There are some who on the one hand maintain that like is nurtured by the like, just as the like is increased by the like: while others, as we have said, hold on the other hand that the contrary is so by the contrary, because (they say) the like cannot be affected by the like. The nutriment, they maintain, changes and suffers digestion, and change, they add, always tends towards the opposite or the intermediate. And besides, they argue, the nutriment is affected to some extent by the object which it nurtures, while this is not altered by the nutriment, just as the artisan is not affected by the material on which he operates but this material on the contrary by the artist : the workman only transforming it from inertness into actuality.

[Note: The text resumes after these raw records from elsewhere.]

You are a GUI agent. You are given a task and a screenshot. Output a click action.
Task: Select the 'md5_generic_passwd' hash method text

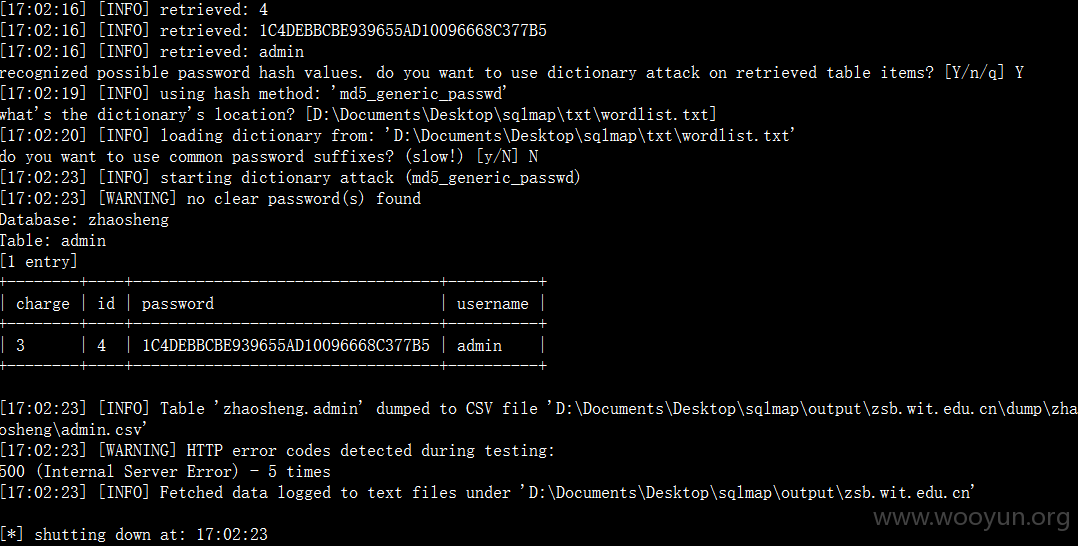(423, 94)
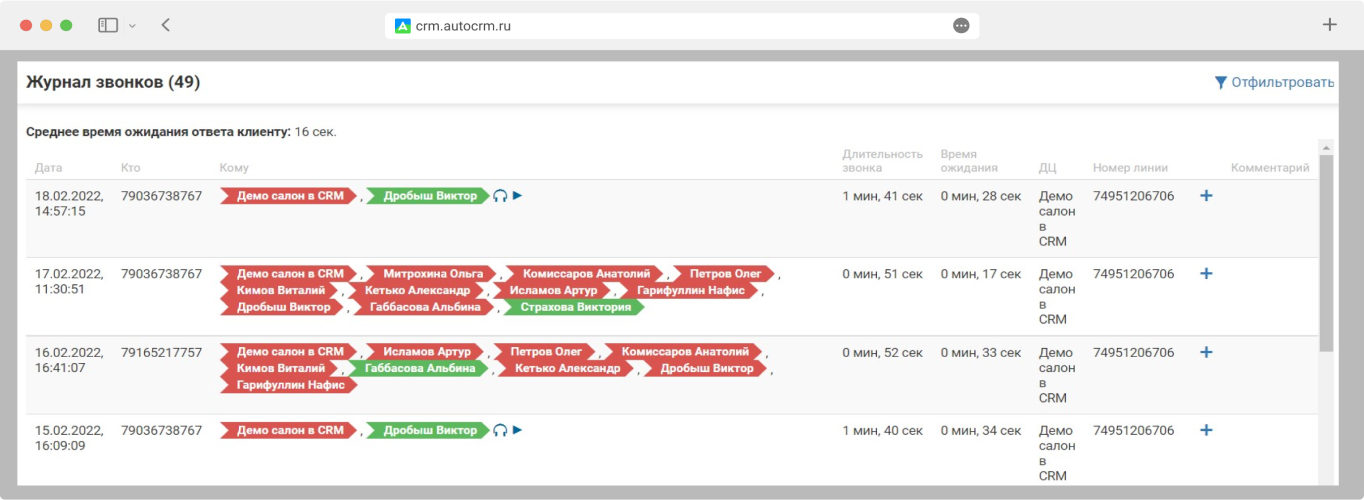Click red tag Митрохина Ольга
The image size is (1364, 500).
point(424,274)
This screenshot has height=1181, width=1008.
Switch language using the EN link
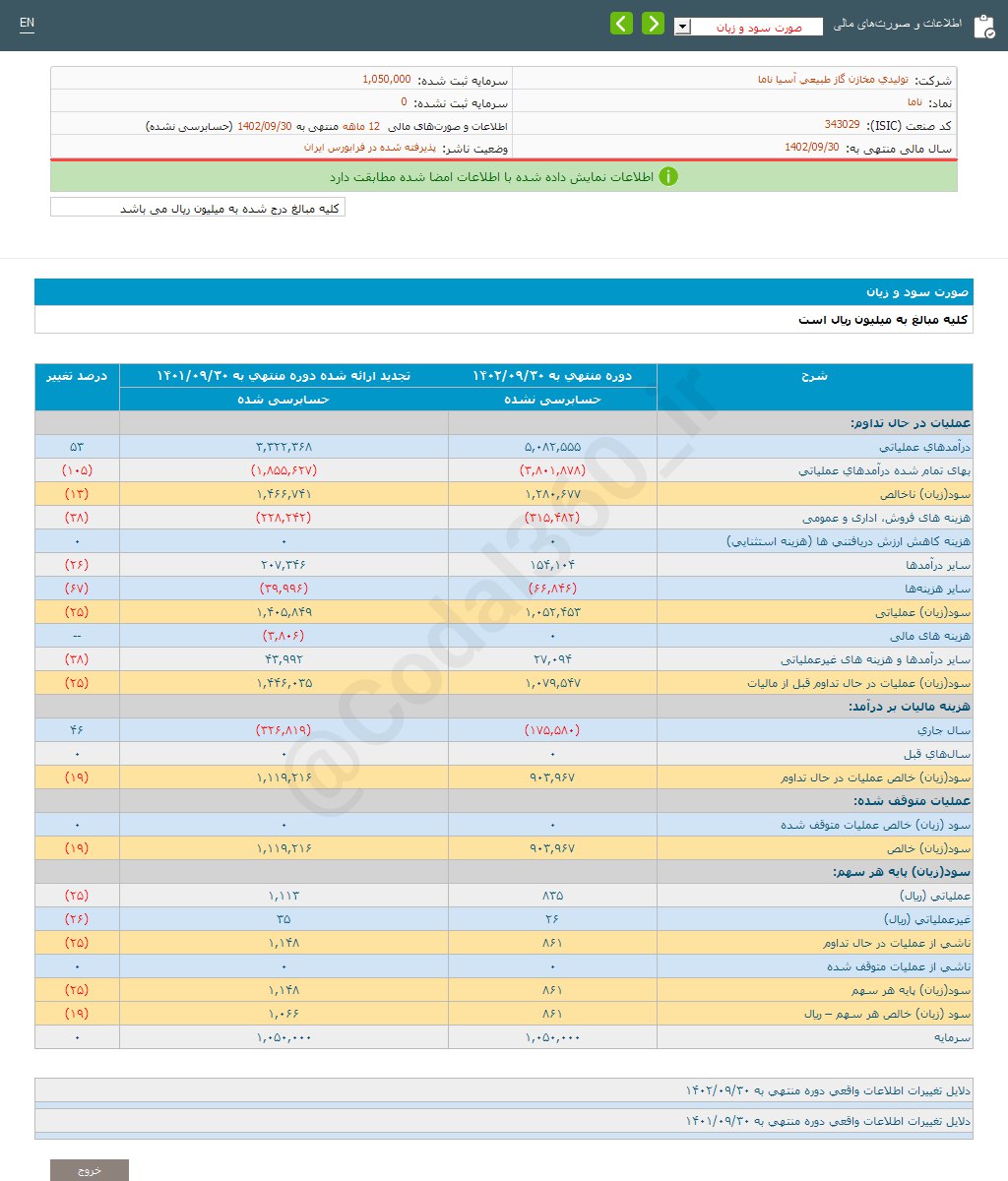tap(27, 22)
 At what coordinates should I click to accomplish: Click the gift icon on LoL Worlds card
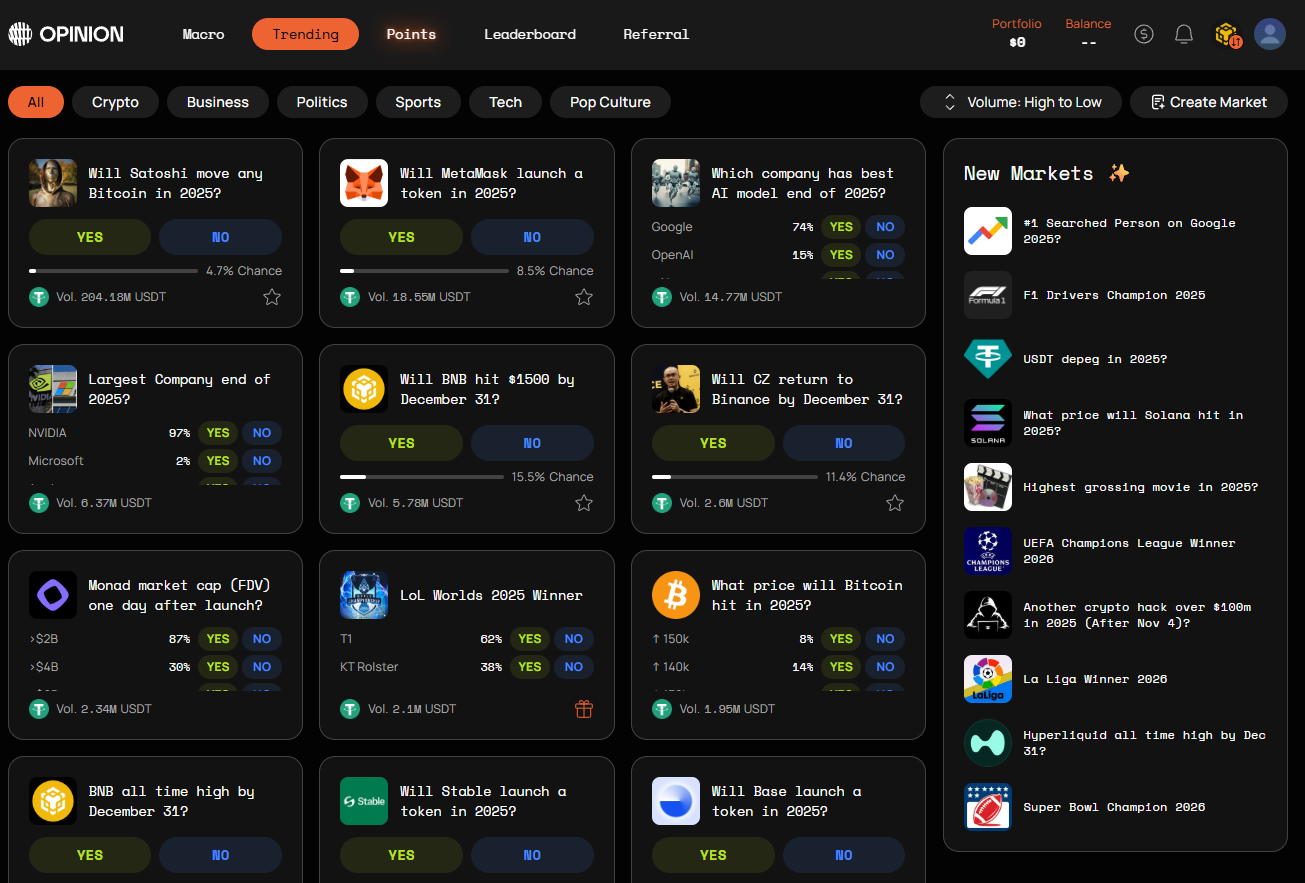[x=584, y=709]
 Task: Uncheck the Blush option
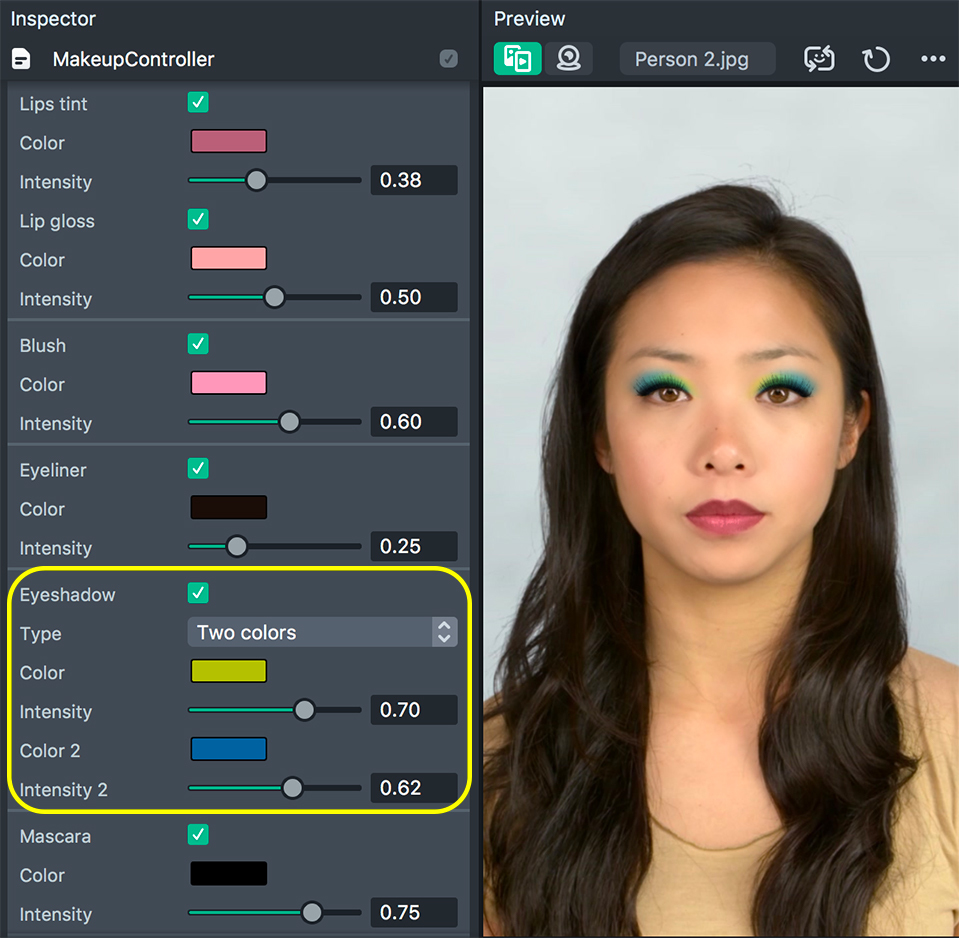coord(198,344)
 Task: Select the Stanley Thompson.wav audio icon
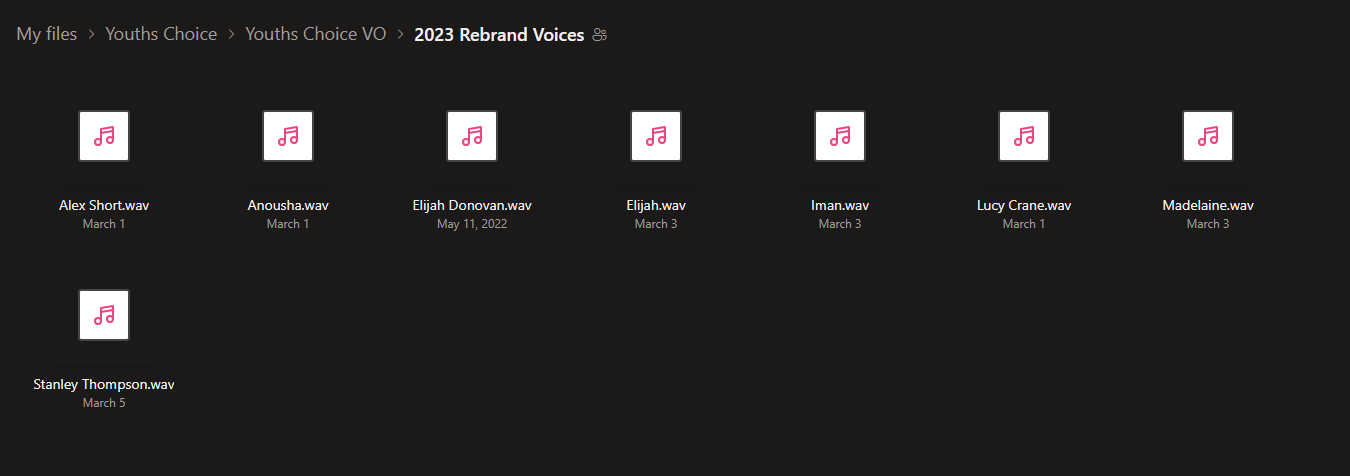click(104, 315)
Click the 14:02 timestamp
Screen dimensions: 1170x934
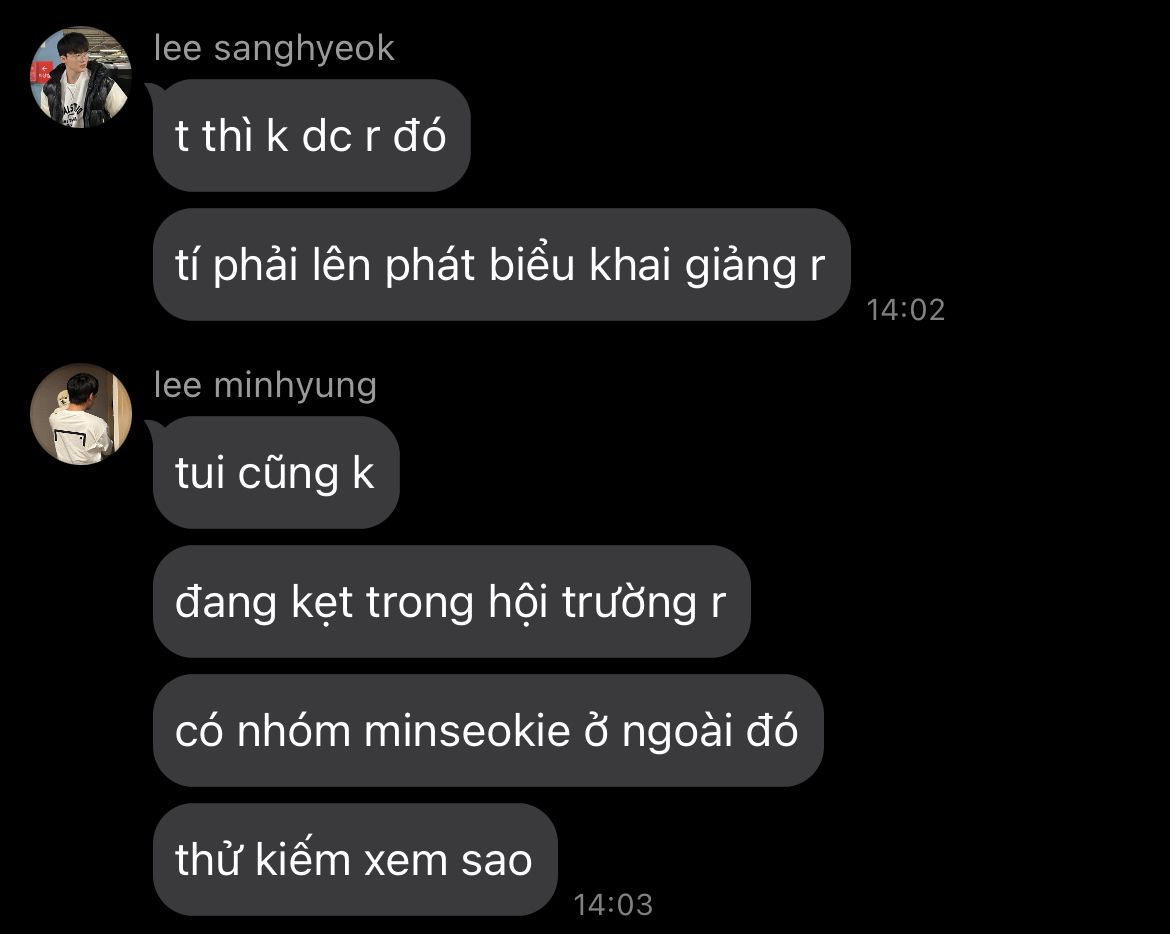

The real question here is what is to be regarded as the nutriment: and whether nutriment is to be taken as it ultimately reaches the system or in its first form is a matter that is disputed. If it be allowed to be both, but be in the one case digested, in the other case undigested, it might be possible to describe nutriment in terms of both the theories which have been enunciated. So far in fact as the food is undigested, the contrary is nurtured by the contrary : so far as it is digested, the like is nurtured by the like. Evidently then there is a mixture of truth and error in the two views. But as nothing can be fed and nurtured except

it participate in life, it is the animate body as such that V receives nutriment: and thus nutriment is relative to an animate being and is essentially determined by such relation.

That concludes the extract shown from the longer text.